CHICAGO --- Just as saving for retirement starts early, so should protecting your heart.

A new Northwestern Medicine study introduces a first-of-its-kind online calculator that uses percentiles to help younger adults forecast and understand their risk of a heart event over the next 30 years. With rates of obesity, diabetes and hypertension rising among younger Americans, the study authors say identifying long-term risk earlier could help bend the curve on future heart disease, the leading cause of death in the U.S. and worldwide.

The free tool, designed for adults aged 30 to 59, calculates a person’s 30-year risk of developing heart disease using common health measures, such as blood pressure, cholesterol, smoking status, diabetes history and kidney function.

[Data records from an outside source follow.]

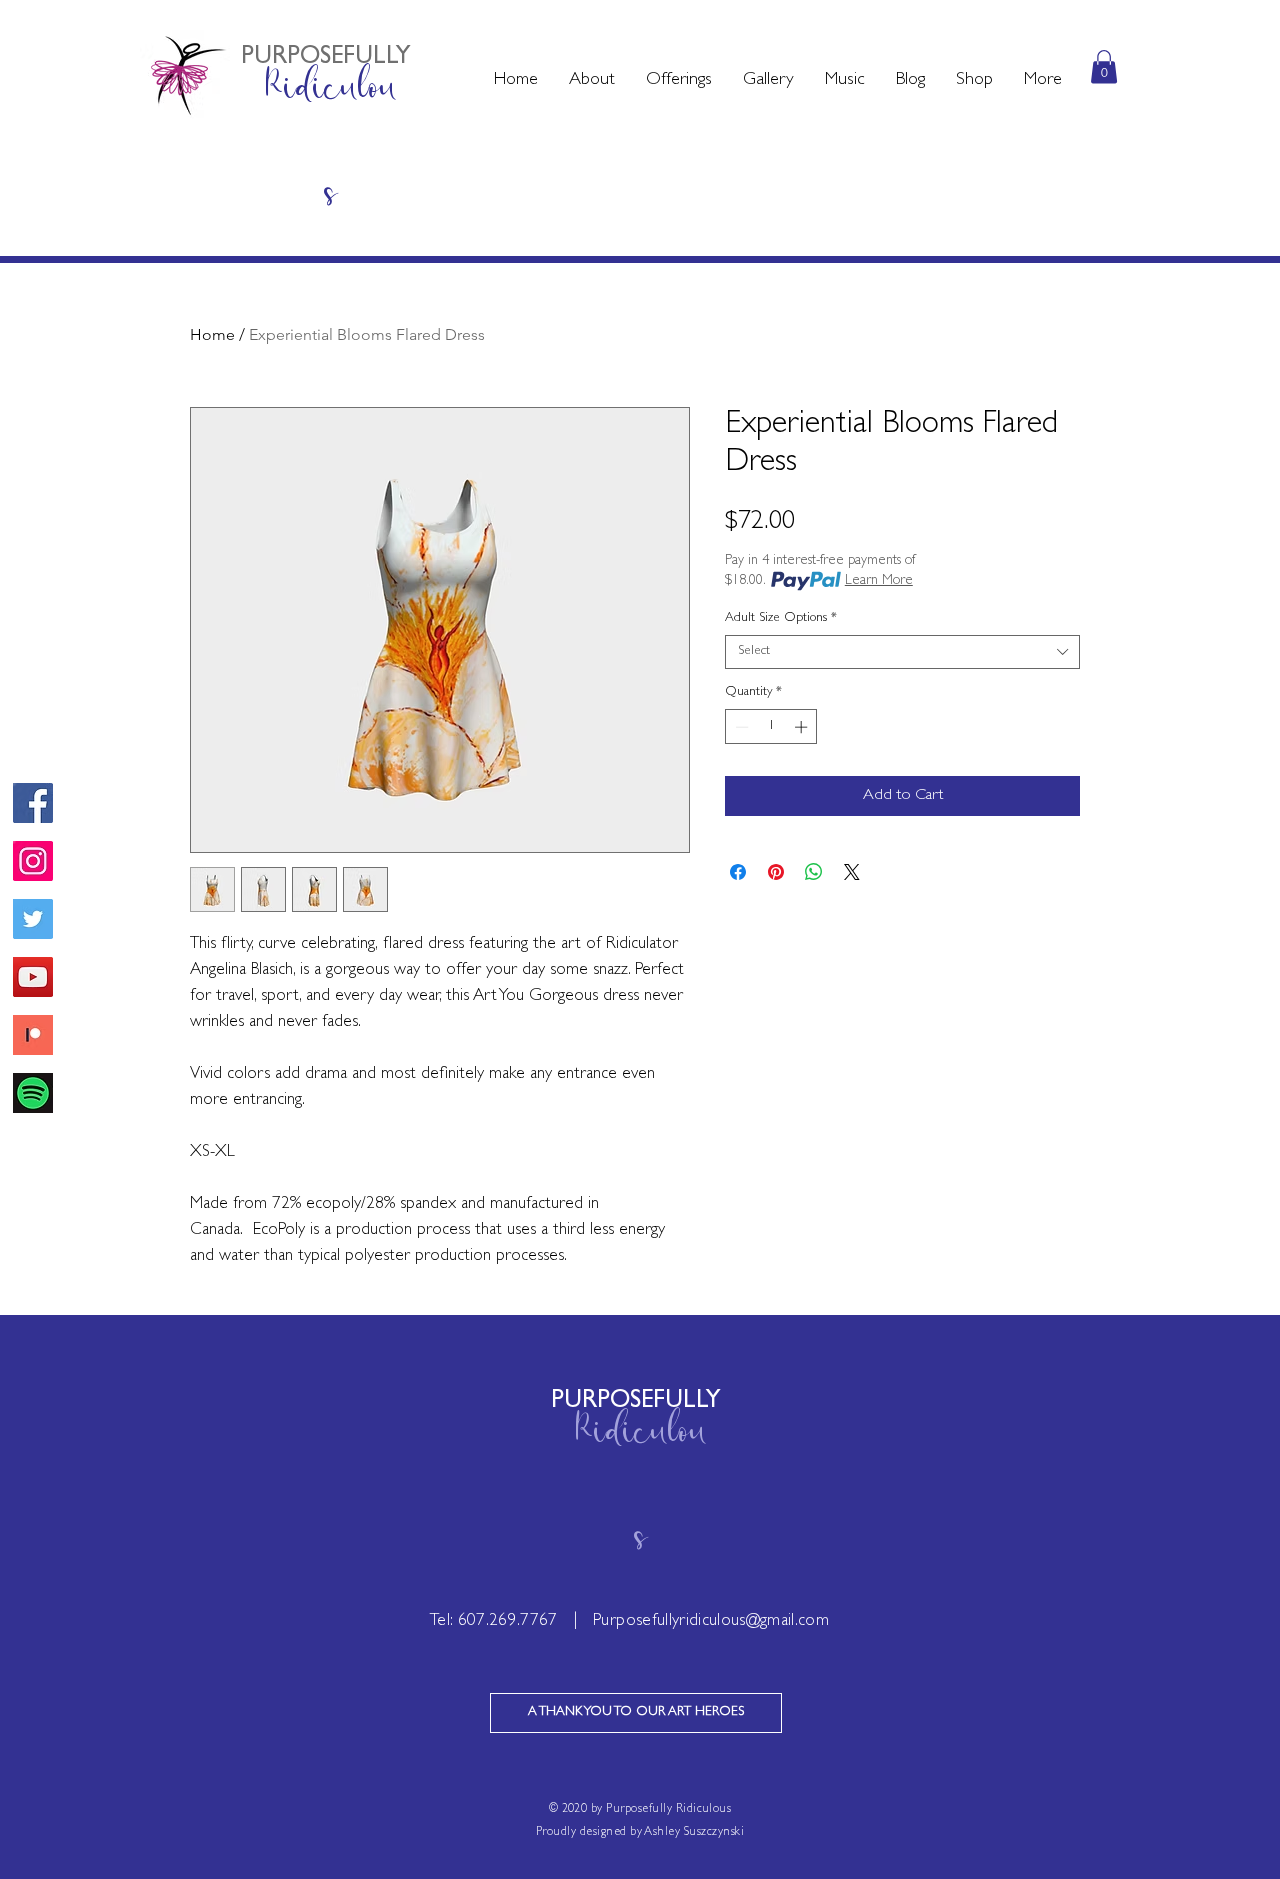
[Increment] (803, 727)
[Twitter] (33, 919)
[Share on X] (852, 872)
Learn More (879, 581)
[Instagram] (33, 861)
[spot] (33, 1093)
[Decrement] (740, 727)
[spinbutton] (771, 727)
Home (212, 334)
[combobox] (902, 652)
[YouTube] (33, 977)
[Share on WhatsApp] (814, 872)
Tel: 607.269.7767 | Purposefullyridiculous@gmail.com (629, 1621)
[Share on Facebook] (738, 872)
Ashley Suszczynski (694, 1833)
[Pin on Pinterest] (776, 872)
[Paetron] (33, 1035)
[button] (591, 81)
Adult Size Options (781, 618)
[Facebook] (33, 803)
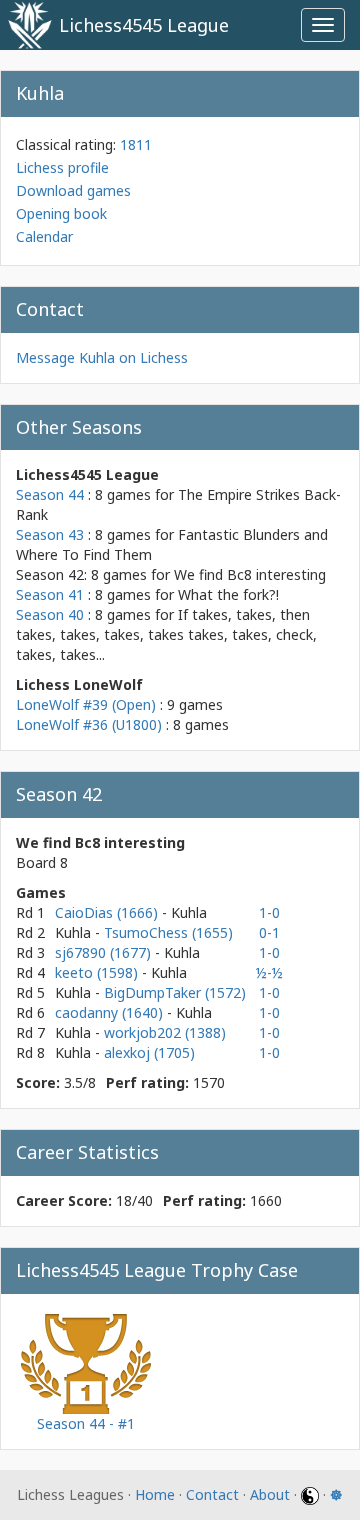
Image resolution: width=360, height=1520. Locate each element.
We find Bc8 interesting (250, 574)
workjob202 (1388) (165, 1032)
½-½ (269, 972)
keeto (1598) (98, 972)
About (270, 1494)
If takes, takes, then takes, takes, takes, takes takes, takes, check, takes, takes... (166, 634)
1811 (136, 144)
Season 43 (50, 534)
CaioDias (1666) (108, 912)
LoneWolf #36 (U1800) (89, 724)
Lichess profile (62, 167)
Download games (73, 190)
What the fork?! (228, 594)
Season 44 (50, 494)
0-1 (269, 932)
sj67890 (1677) (105, 952)
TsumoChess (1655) (168, 932)
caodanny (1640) (111, 1012)
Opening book (61, 213)
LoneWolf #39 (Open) (86, 704)
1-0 (269, 912)
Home (155, 1494)
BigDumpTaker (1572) (175, 992)
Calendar (44, 236)
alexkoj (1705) (149, 1052)
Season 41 (50, 594)
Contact (212, 1494)
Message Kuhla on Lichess (102, 357)
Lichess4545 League (144, 25)
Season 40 (50, 614)
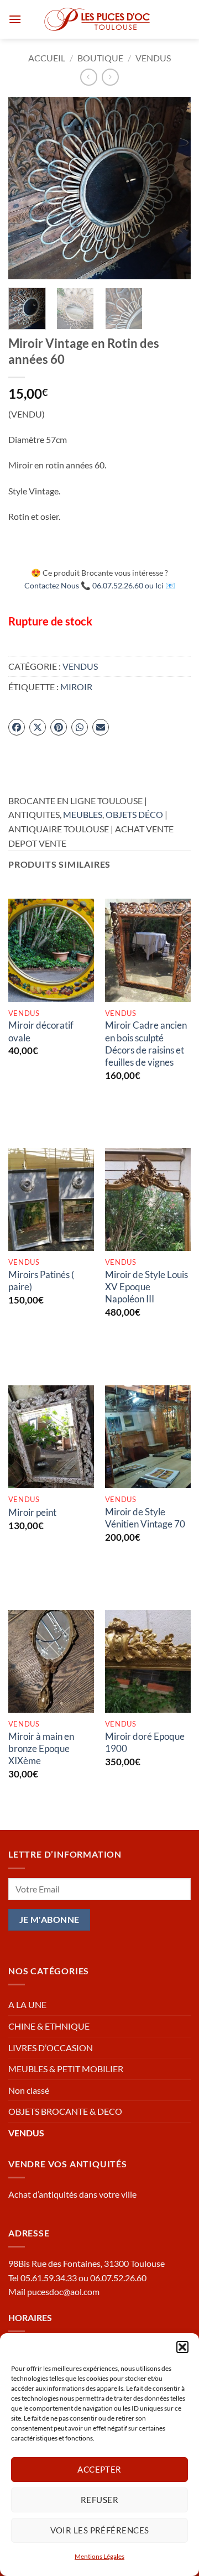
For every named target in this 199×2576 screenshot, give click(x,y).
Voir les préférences (99, 2530)
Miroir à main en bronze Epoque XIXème (41, 1748)
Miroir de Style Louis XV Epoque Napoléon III (146, 1287)
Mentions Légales (99, 2556)
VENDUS (153, 58)
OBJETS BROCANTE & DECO (65, 2111)
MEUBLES (82, 814)
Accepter (99, 2469)
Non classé (28, 2090)
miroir (76, 686)
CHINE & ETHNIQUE (49, 2026)
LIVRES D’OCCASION (50, 2047)
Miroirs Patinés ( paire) (41, 1280)
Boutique (100, 58)
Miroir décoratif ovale (41, 1031)
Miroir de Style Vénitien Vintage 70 (145, 1518)
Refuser (99, 2500)
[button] (182, 2347)
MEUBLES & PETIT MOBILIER (65, 2068)
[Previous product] (110, 77)
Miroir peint (32, 1512)
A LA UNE (27, 2004)
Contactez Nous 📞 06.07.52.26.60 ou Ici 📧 (99, 585)
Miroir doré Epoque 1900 (145, 1742)
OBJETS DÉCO (134, 814)
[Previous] (26, 188)
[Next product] (88, 77)
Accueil (46, 58)
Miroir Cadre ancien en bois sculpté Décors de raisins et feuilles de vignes (146, 1043)
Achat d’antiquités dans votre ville (72, 2194)
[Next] (173, 188)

After a person enters their information, the calculator displays their percentile rank among 100 peers of the same age and sex, along with a simple visual. (See an illustration of how the tool displays results.)

The research team stresses that the tool, based on the American Heart Association’s PREVENT equations, is designed to encourage discussions between patients and clinicians and is not a substitute for clinical care.

“We are all used to percentiles for standardized testing or when checking our children’s growth charts,” said senior study author Sadiya Khan, the Magerstadt Professor of Cardiovascular Epidemiology at Northwestern University Feinberg School of Medicine.

“But this is the first time percentiles have been translated and applied to long-term risk for heart disease. When a patient sees they are in the 90th percentile, we hope that this will serve as a wake-up call that risk starts early and prevention efforts and activities can reduce that risk and should not be put off.”

The findings will be published on Monday (Nov. 17) in The Journal of the American College of Cardiology.

‘Consider it like saving for retirement’

For many people in their 30s and 40s, cardiovascular issues may seem like a distant problem. But a 35-year-old with a low risk of a heart attack, stroke or heart failure in the next 10 years could still face a high risk over 30 years. Earlier analyses by Khan and colleagues found that about one in seven young U.S. adults who are low risk in the short-term over 10 years are actually at high risk over 30 years.

Khan said predicting long-term risk at a younger age could help clinicians prioritize preventive efforts for younger adults, such as behavioral modifications or earlier initiation of antihypertensive and lipid-lowering therapies.

“We don’t want to wait until it is too late, and someone has had an event. Consider it like saving for retirement,” she said. “We have to start now.”

Khan, who recently led another study that helped adults calculate their “heart age,” says turning long-term risk into percentiles serves a complementary purpose for communicating risk.

“A 30-year time horizon is difficult for most people to grasp,” she said. “Therefore, we hope that being able to compare your long-term risk to others in the same age makes the information more relatable, and therefore, actionable.”

“Presenting risk as percentiles can also be more helpful to motivate patients, because they see how their risk compares with peers, much like standardized tests or growth charts put these measurements in context."

Evaluating the tool on a sample of Americans

For the study, Khan’s team analyzed data from nearly 8,700 U.S. adults aged 30 to 59 who were free of cardiovascular disease when they entered the National Health and Nutrition Examination Survey. Using the American Heart Association’s PREVENT equations, the Northwestern scientists calculated each person’s risk of developing a heart attack, heart failure or stroke over the next 30 years.

In terms of absolute risk, men had higher long-term risk than women at every age, with a median 16% risk for men versus 10% for women at age 45. However, Khan pointed out that “risk for heart disease for women catches up with time. This is why having sex-specific tools like this percentile calculator is important.”  

This study is titled, “Age and Sex-Specific Percentiles of 30-Year Cardiovascular Disease Risk Based on the PREVENT Equations.”